© Peuples Noirs Peuples Africains no. 4 (1978), 126-130.



LES AFFAMES DE LA TERRE

Ange-Séverin MALANDA

(sur Famines et dominations en Afrique Noire – paysans et éleveurs du Sahel sous le joug, de Hervé Derriennic, éditions L'Harmattan)

Il est des hommes pour qui brader l'indépendance de leur pays est un acte spontané et presque naturel. Hamani Diori était de ceux-là, et pendant quatorze années de règne sans partage, il mena une politique de répression systématique contre le parti progressiste Sawaba dont le leader fut contraint de se réfugier en Guinée.

D'août 1960 à avril 1974, ce fut l'ère du triomphe de la démagogie, de la corruption et de la soumission au capitalisme international.
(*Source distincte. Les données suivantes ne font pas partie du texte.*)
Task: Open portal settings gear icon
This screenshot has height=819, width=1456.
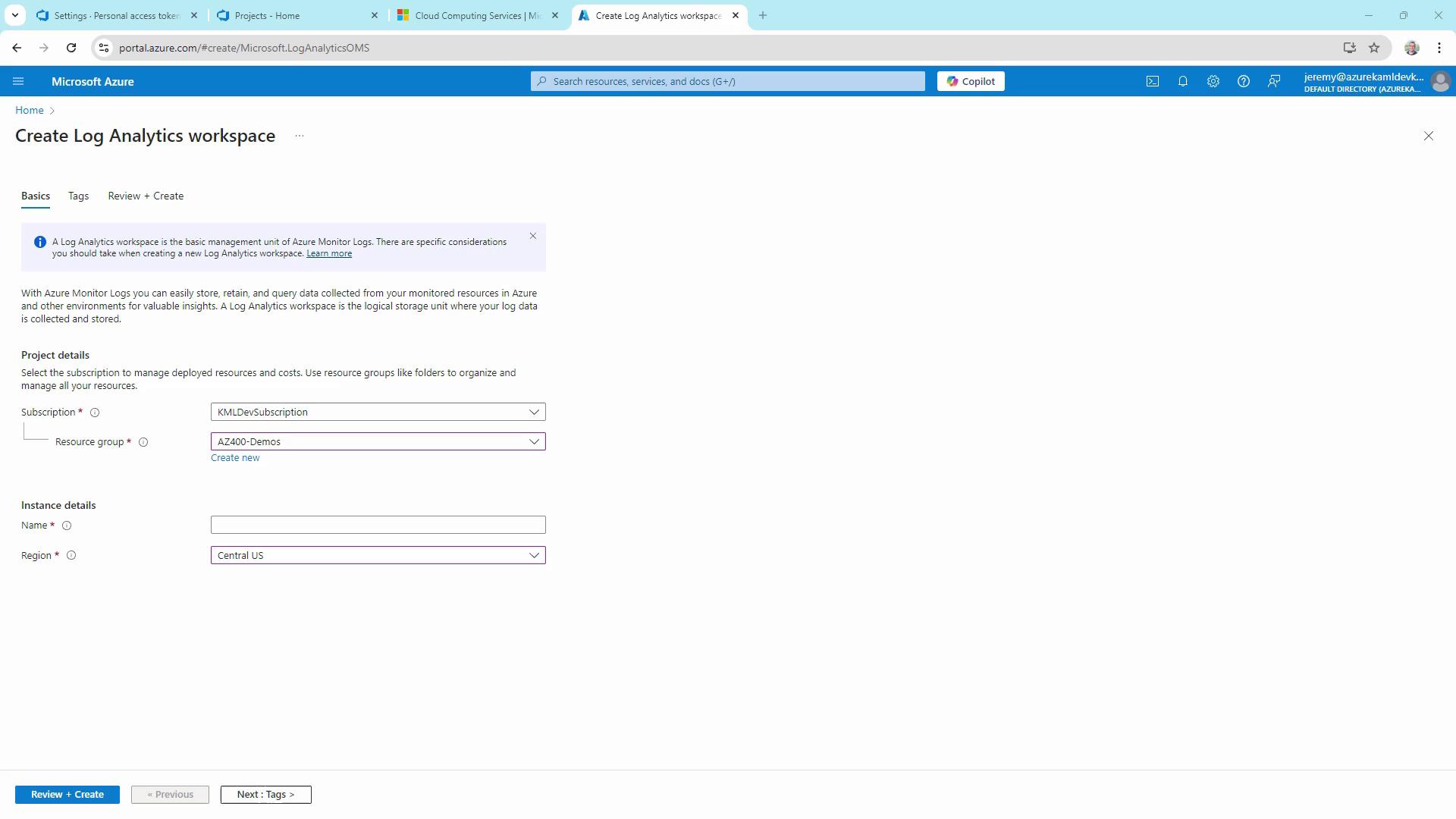Action: coord(1213,81)
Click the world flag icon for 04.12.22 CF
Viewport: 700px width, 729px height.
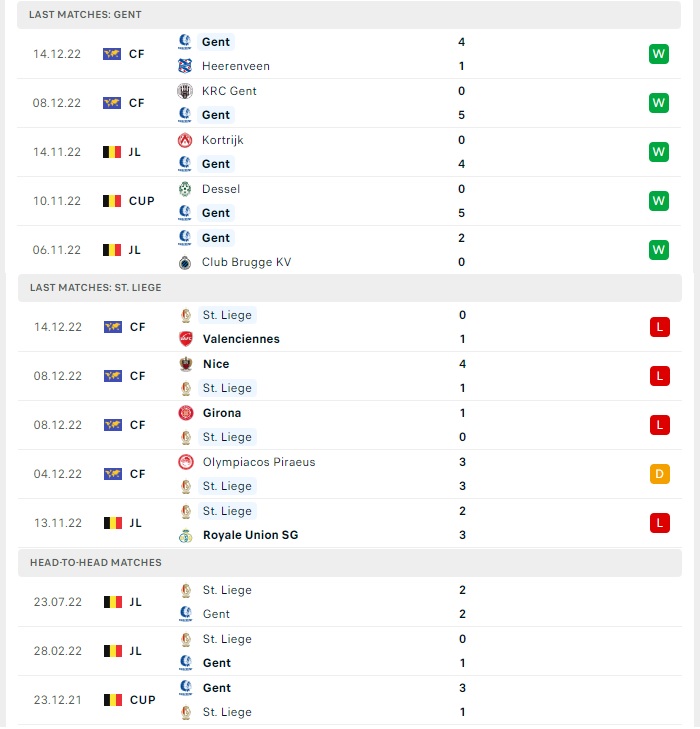tap(113, 474)
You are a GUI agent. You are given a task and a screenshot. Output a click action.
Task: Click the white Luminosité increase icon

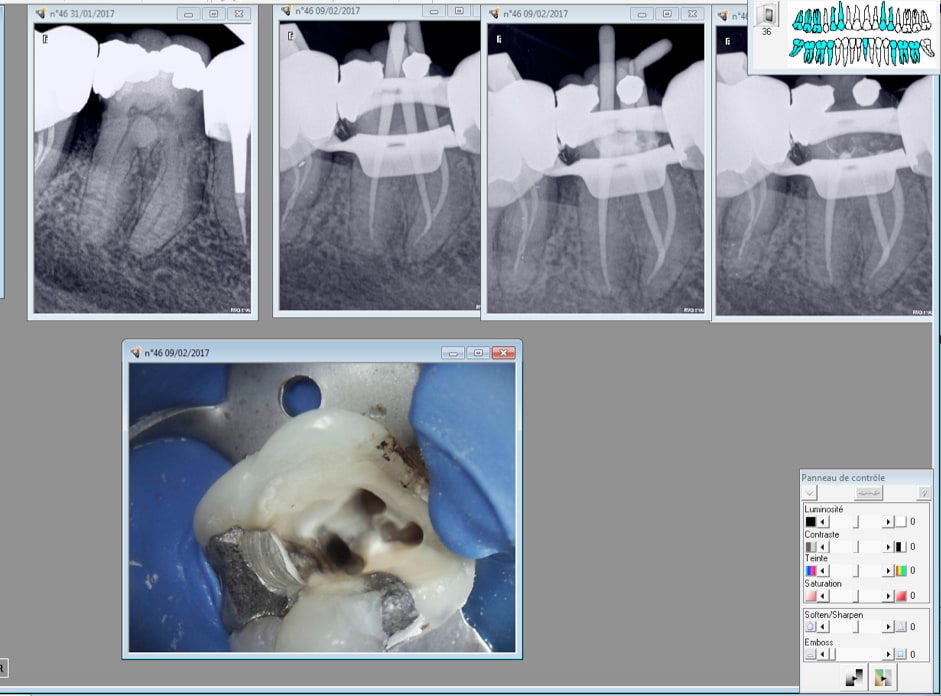coord(900,522)
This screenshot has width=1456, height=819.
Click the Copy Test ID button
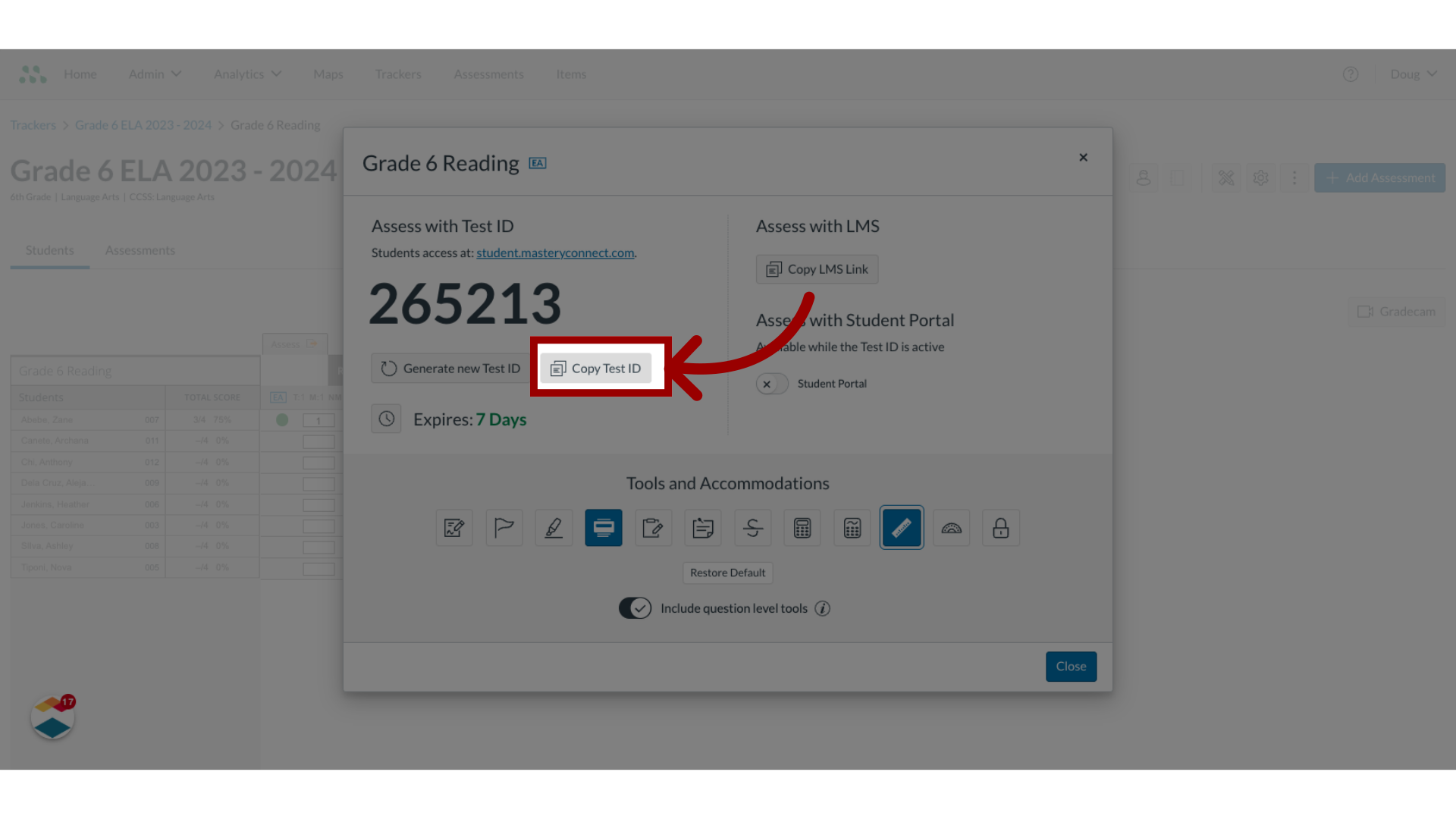(x=596, y=368)
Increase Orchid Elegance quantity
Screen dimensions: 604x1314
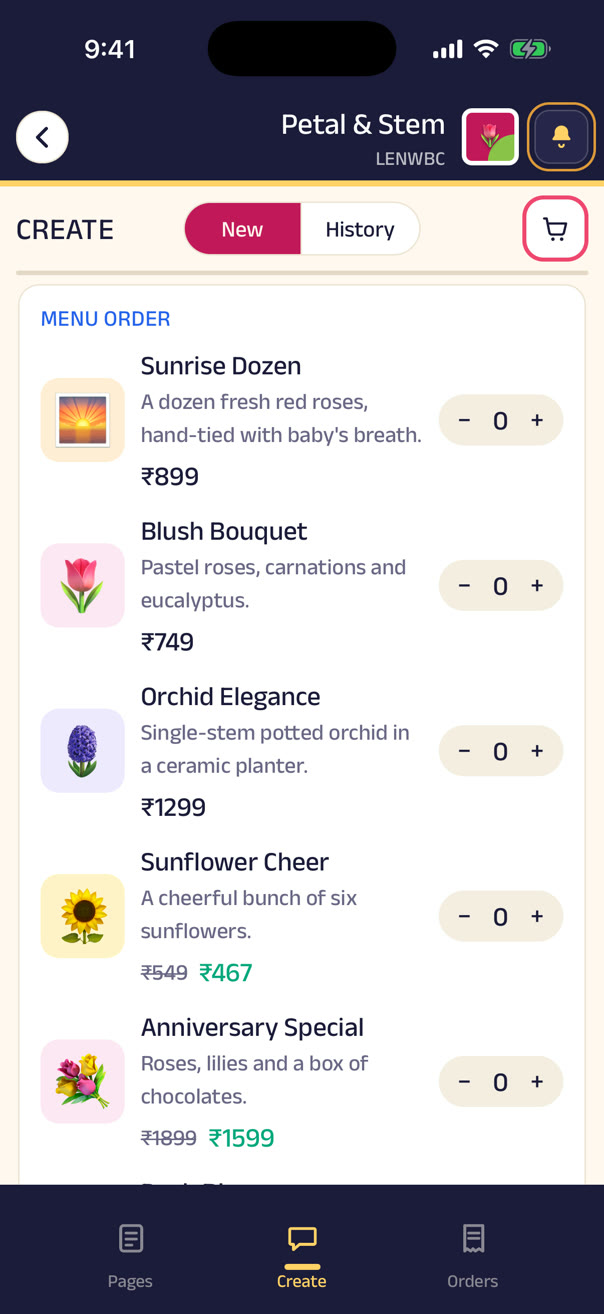[537, 751]
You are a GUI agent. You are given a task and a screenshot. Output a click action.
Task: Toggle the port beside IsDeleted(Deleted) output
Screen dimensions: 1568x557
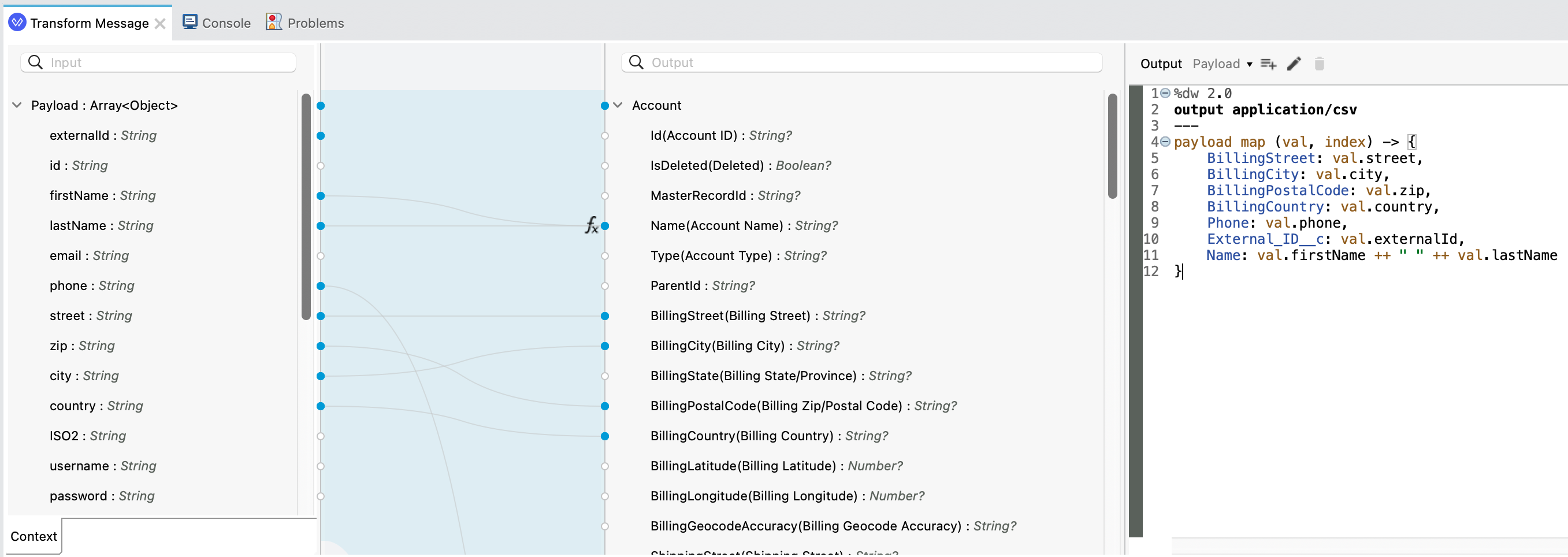pyautogui.click(x=604, y=166)
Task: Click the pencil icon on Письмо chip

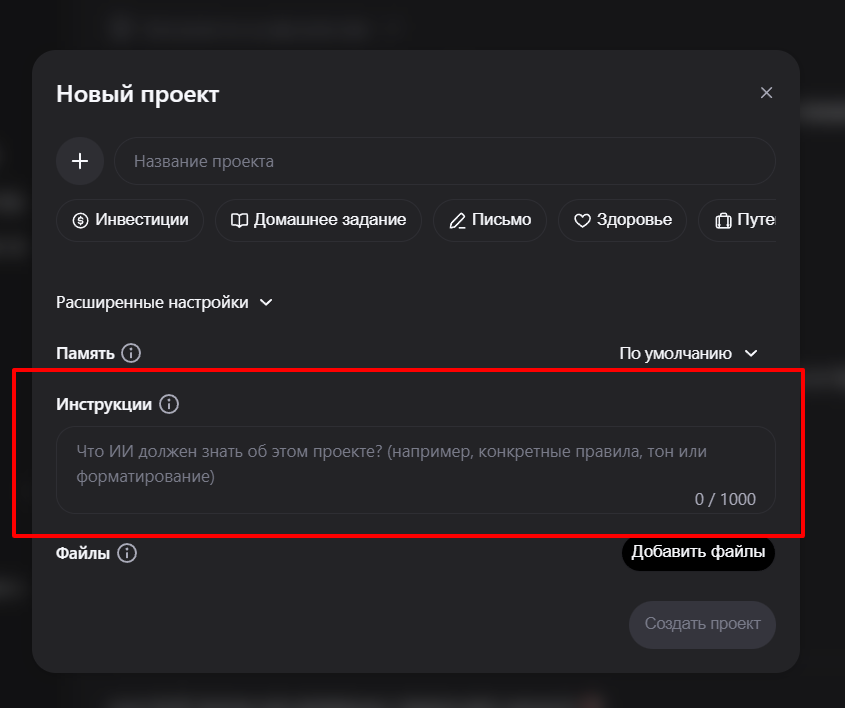Action: click(x=456, y=220)
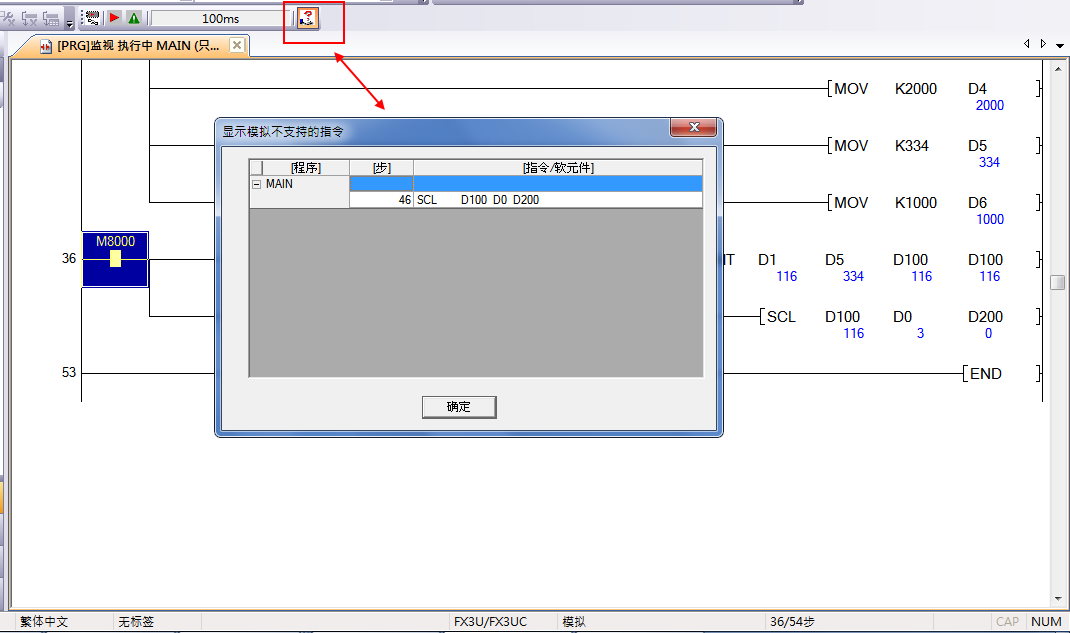Close the MAIN program monitor tab
Viewport: 1070px width, 633px height.
click(x=236, y=45)
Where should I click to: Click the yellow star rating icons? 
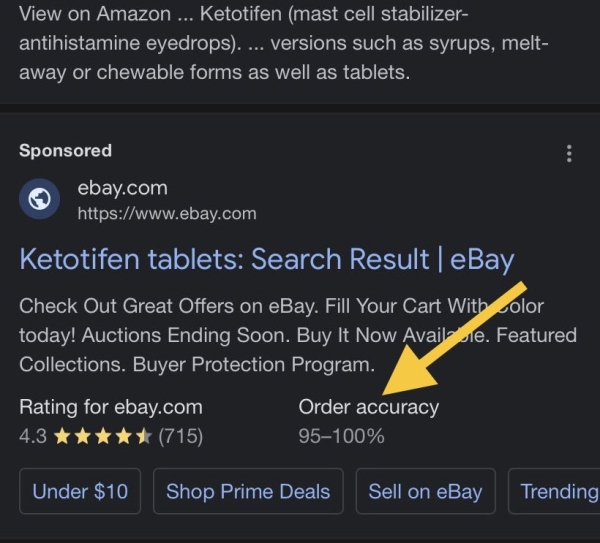pyautogui.click(x=103, y=436)
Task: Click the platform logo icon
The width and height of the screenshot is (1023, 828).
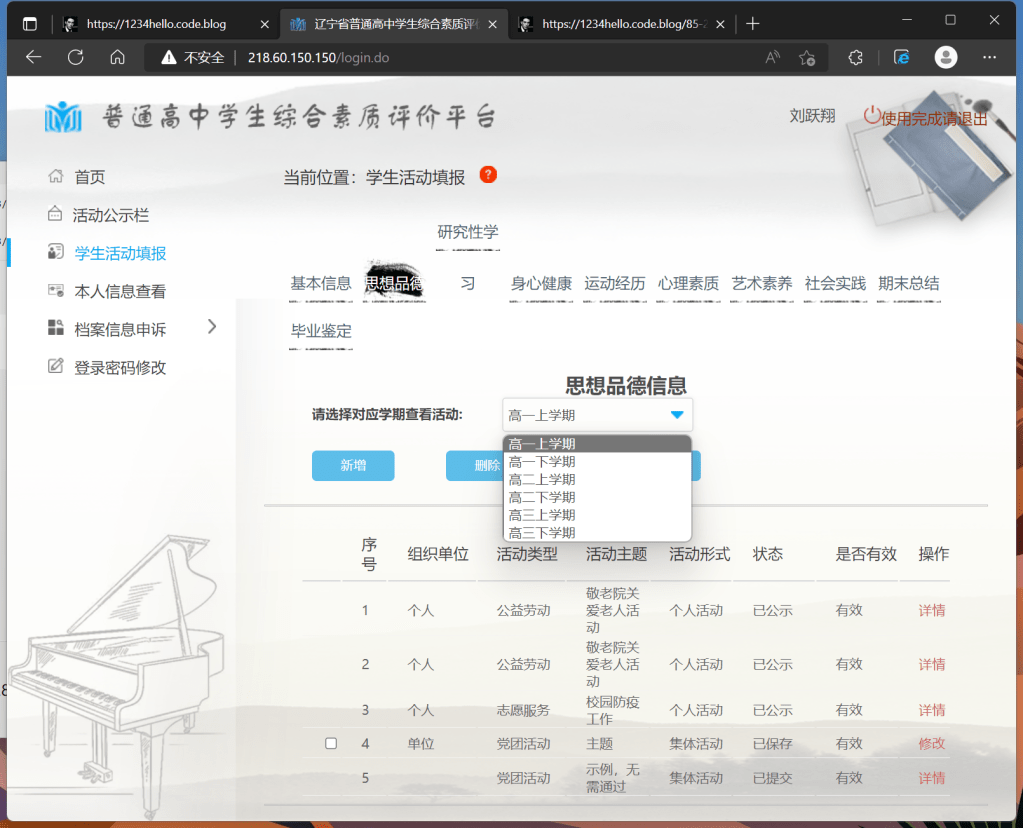Action: (63, 117)
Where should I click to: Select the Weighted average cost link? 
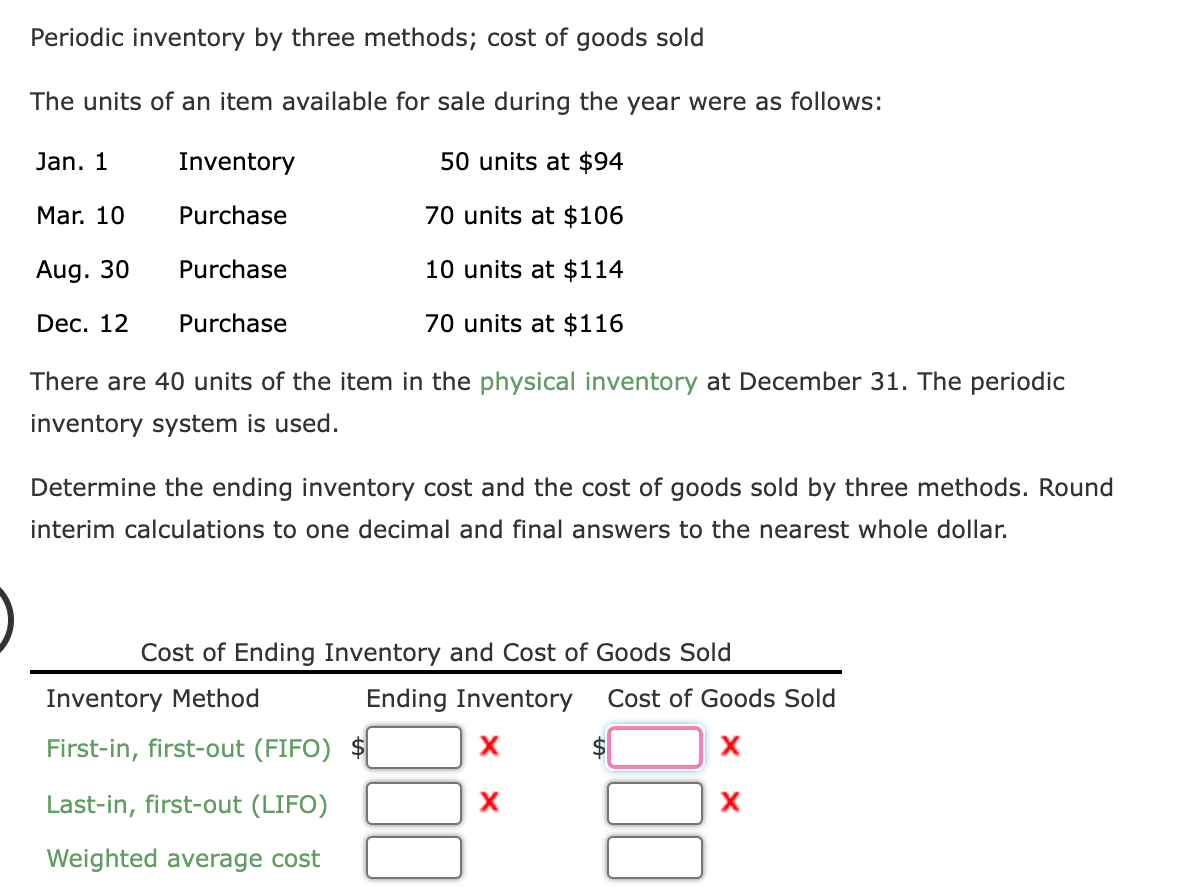tap(183, 858)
Le 15 avril 1974, un coup d'Etat militaire dirigé par le Colonel Kountché entraîne un changement de régime, alors que la famine faisait d'immenses ravages dans le pays. Kountché fera emprisonner Djibo Bakary (leader du Sawaba, qui était revenu au Niger), et l'accusera de préparer un complot. Le Niger de Kountché diffère peu de celui de Diori Hamani, la principale innovation consistant en l'emploi de propos moralisateurs sur la vie nationale.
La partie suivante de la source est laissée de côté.